BRANTLEY Best Actress: Adrienne Warren, for “Tina” (though Karen Olivo in “Moulin Rouge!” is pretty fab, too). Best Actor: Jay O. Sanders in, perversely, a non-singing role in “Girl From the North Country.” You?
GREEN Same. I think we are having a socially distanced mindmeld. Will that also be the case with the nine new plays and four revivals that opened before March 12? With one exception, the revivals were not as thrilling as the full slate promised to be.
BRANTLEY For me, the winner is Jamie Lloyd’s spartan, merciless revival of Harold Pinter’s “Betrayal,” which brought harsh clarity to the work’s emotional ambiguity.

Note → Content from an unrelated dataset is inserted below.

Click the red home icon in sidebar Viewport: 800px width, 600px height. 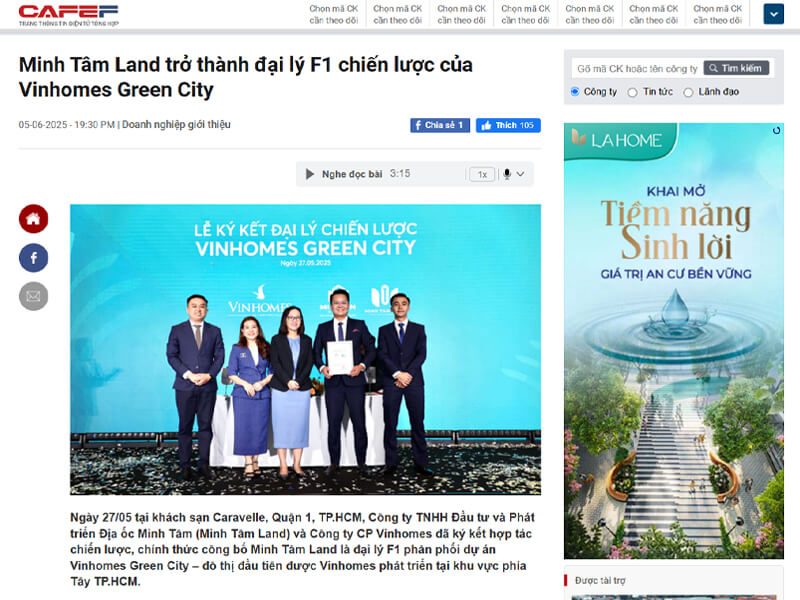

GREEN And ambiguity to the play’s harsh formality — its semi-backward construction. It was certainly the best “Betrayal” I’ve seen, yet I hold out some love for the revival of “Frankie and Johnny in the Clair de Lune,” which in retrospect turned out to be a farewell to Terrence McNally, its author, who died last week. I felt that Michael Shannon and Audra McDonald did it, and him, justice.
BRANTLEY It was certainly a reminder of his shrewdness and compassion. I was perhaps a little too conscious of the Acting, with a capital A. But it was a welcome addition to the season. For Best Play, we have a far more varied field, no? I suspect we’ll agree on the winner here, the season’s great iconoclast.
GREEN Yes, “Slave Play,” by Jeremy O. Harris, wins on sheer disruptive energy, even before considering its intelligence as playwriting, its knockout production (directed by Robert O’Hara) and its fearsome challenge to renegotiate race in America.
BRANTLEY But for all its shock value, what made it a wonderful play — as opposed to just a bracing exploration of dangerous ground — was its heart. By the end, you felt so completely the pain of its characters, all trying to navigate the perhaps insuperable hurdles of interracial relationships.
GREEN I think “The Inheritance” wanted to be that kind of play, too: a story of intimate relationships yet also a gay manifesto with the multipart heft of “Angels in America.” It got the heft, anyway; “Slave Play” ran 120 minutes; “The Inheritance,” 385.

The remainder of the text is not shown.